- [TASK STATEMENT]: Each line from the one containing "At what coordinates should I click to accomplish: Select" to the last line of the listing below must be reproduced exactly, and nothing more.

- [EXERCISE MATERIALS]:
:::::
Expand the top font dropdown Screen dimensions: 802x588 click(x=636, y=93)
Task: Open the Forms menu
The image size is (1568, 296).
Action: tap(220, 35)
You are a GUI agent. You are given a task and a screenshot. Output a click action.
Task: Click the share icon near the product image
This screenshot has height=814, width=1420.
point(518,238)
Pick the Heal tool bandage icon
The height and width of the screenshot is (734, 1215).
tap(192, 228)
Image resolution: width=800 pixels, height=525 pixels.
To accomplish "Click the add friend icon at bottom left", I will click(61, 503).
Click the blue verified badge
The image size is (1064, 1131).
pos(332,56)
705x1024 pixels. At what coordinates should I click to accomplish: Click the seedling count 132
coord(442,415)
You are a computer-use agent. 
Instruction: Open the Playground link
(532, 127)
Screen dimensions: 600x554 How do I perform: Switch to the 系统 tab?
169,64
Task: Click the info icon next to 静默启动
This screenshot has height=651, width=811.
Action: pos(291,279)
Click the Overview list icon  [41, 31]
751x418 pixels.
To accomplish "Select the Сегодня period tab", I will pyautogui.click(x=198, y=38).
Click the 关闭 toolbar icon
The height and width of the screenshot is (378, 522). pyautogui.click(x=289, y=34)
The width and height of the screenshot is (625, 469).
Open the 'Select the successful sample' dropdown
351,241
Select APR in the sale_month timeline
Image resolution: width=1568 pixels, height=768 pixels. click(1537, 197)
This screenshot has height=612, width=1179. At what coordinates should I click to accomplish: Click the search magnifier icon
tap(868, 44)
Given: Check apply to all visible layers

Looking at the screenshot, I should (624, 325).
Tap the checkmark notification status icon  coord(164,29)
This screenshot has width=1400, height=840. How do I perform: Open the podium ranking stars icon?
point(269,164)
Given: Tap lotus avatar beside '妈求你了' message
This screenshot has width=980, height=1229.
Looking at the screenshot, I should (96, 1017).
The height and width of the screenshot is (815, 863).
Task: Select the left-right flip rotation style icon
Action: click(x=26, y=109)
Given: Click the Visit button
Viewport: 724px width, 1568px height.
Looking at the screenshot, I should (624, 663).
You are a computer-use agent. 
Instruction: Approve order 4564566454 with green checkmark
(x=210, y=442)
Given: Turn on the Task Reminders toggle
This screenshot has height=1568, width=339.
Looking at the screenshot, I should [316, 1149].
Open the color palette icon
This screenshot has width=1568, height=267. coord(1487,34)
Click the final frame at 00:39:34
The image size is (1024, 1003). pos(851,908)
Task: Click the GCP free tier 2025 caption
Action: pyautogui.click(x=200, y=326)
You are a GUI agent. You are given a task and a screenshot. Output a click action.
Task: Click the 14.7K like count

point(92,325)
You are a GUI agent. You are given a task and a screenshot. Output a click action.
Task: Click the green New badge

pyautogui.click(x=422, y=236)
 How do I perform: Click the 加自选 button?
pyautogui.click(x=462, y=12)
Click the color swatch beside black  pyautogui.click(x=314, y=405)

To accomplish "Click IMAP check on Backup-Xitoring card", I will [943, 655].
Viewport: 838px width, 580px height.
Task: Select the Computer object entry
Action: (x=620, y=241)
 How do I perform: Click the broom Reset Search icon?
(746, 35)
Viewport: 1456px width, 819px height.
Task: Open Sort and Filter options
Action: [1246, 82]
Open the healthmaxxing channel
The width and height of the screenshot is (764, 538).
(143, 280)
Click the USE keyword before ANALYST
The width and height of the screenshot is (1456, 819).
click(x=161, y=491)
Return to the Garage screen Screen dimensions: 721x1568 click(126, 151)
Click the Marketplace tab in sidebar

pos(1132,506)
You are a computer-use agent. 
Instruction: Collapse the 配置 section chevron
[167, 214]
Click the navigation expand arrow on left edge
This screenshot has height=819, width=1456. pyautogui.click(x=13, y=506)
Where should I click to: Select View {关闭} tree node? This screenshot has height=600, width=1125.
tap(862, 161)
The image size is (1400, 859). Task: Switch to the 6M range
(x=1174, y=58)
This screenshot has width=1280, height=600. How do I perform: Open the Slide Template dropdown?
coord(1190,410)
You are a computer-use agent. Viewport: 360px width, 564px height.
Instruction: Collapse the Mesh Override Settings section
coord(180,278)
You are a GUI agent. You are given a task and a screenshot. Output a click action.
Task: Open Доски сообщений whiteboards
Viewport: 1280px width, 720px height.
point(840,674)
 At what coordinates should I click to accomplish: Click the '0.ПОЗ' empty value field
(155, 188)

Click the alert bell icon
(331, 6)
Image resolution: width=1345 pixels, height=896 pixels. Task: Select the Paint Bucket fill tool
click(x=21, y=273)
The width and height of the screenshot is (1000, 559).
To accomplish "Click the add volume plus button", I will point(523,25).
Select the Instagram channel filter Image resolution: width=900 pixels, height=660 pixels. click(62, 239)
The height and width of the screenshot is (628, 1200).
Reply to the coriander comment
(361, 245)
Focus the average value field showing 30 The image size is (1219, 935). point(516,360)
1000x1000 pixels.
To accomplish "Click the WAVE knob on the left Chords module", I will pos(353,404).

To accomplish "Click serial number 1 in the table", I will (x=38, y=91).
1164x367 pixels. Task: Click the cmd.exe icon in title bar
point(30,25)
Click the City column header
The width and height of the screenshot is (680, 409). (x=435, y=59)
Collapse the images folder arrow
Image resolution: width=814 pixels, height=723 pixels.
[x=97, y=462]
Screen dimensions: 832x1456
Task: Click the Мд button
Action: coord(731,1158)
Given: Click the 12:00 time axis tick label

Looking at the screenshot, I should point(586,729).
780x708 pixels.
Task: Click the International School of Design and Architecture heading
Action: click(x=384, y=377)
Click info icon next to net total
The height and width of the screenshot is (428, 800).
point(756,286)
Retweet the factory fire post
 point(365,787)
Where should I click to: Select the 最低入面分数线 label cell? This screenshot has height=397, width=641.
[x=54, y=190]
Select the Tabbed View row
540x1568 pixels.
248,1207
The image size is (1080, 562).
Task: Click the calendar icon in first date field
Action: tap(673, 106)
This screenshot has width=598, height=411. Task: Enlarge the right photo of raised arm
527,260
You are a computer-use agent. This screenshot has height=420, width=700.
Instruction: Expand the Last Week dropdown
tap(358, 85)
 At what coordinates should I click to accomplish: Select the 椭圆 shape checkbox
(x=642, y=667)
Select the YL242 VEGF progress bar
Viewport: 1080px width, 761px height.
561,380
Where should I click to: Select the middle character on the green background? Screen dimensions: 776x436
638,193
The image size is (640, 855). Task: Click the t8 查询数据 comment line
:::::
- [WRITTEN RESPONSE]:
 At what coordinates should I click to accomplish: Select the 椭圆 shape checkbox
(x=642, y=667)
Select the YL242 VEGF progress bar
Viewport: 1080px width, 761px height.
561,380
Where should I click to: Select the middle character on the green background? Screen dimensions: 776x436
638,193
The image size is (640, 855). Task: Click the t8 查询数据 comment line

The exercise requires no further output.